Land rates drive Nairobi revenue to Sh3.4b in Q1
By John Otini, April 6, 2023
Revenue collected in Nairobi County increased by 16.4 per cent for the period between January and March 2023 to hit Sh3.44 billion signalling that changes in strategy has started to bear fruits.
The improved revenue performance was driven by several factors, including a significant rise in land rates which increased by 34.1 per cent year-on-year to Sh1.88 billion. The increase in land rates collection can be attributed to the joint mapping of properties with the Kenya Revenue Authority (KRA).

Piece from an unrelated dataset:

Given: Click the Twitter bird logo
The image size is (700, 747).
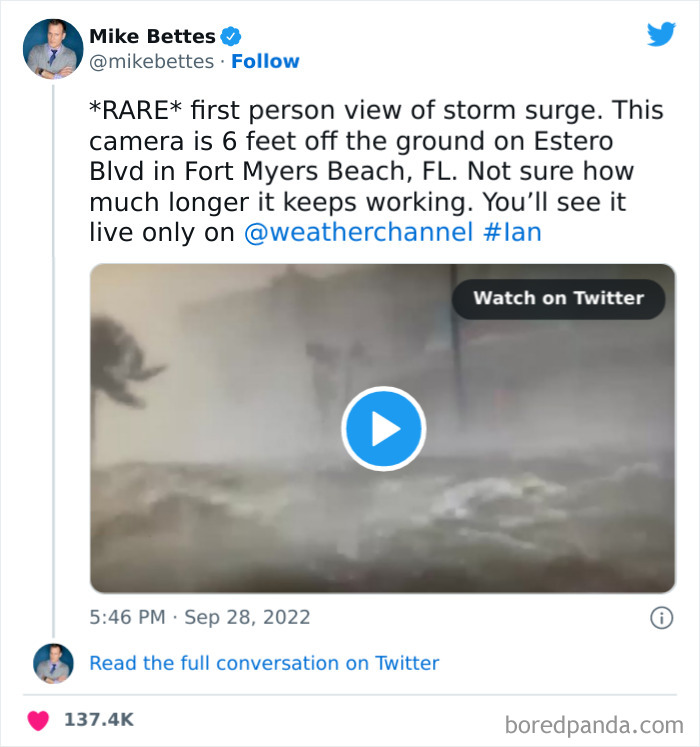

“The joint mapping exercise was aimed at identifying and documenting all properties within Nairobi County’s jurisdiction, which has resulted in increased accuracy in billing and collection of land rates,” City Hall said.
It added that the exercise has also helped in the identification of new properties that were not previously captured in the county’s revenue collection system.
Latest figures released by the County government shows that in addition to the increase in land rates collection, Nairobi County’s single business permit collections also increased significantly by 16.2 per cent to Sh942.7 million during the same period. The County government attributed the increase in single business permit collections to its efforts to simplify the application process and reduce bureaucratic hurdles faced by businesses.
Parking collections
Furthermore, parking collections in Nairobi County increased by 8.7 per cent to Sh619.9 million, reflecting a growth in the number of vehicles parked in the city’s central business district.
The increase in parking collections can also be attributed to the County government’s efforts to improve the parking system by introducing new technology and streamlining the payment process.
The County government has also acknowledged that the increased revenue collection will help in the implementation of key projects aimed at improving the lives of Nairobi residents.
Some of these projects include the rehabilitation of key roads and infrastructure, the provision of affordable housing, and the expansion of public transport services. The improved revenue collection performance is a positive sign for Nairobi County, which has been grappling with a revenue collection shortfall in recent years. In 2021, the County government recorded a revenue collection deficit of Sh8.4 billion, which was attributed to the impact of the Covid-19 pandemic on businesses and the economy at large.
The improved revenue collection figures for the first quarter of 2023 are a promising sign for the County government, which has set an ambitious revenue collection target of Sh23 billion for the fiscal year 2023/2024.
City Hall expects the increased revenue to provide the county government with the resources needed to implement key projects aimed at improving the lives of Nairobi residents, while also ensuring efficient and effective service delivery.
Own-source revenue
Nairobi has for years grappled with weak revenue collection systems and corrupt officials who continue to deny the country millions of shillings in daily revenue, undermining efforts to boost own-source revenue.
City Hall and Safaricom last month inked a two-year deal for the telco to offer a payment platform for Nairobi County services in a move set to lower pilferages in collecting taxes and levies.
The telco said it will develop the “My Nairobi App” for City Hall for free, allowing residents and businesses to pay parking fees, business permits, rents and food and health certificates digitally.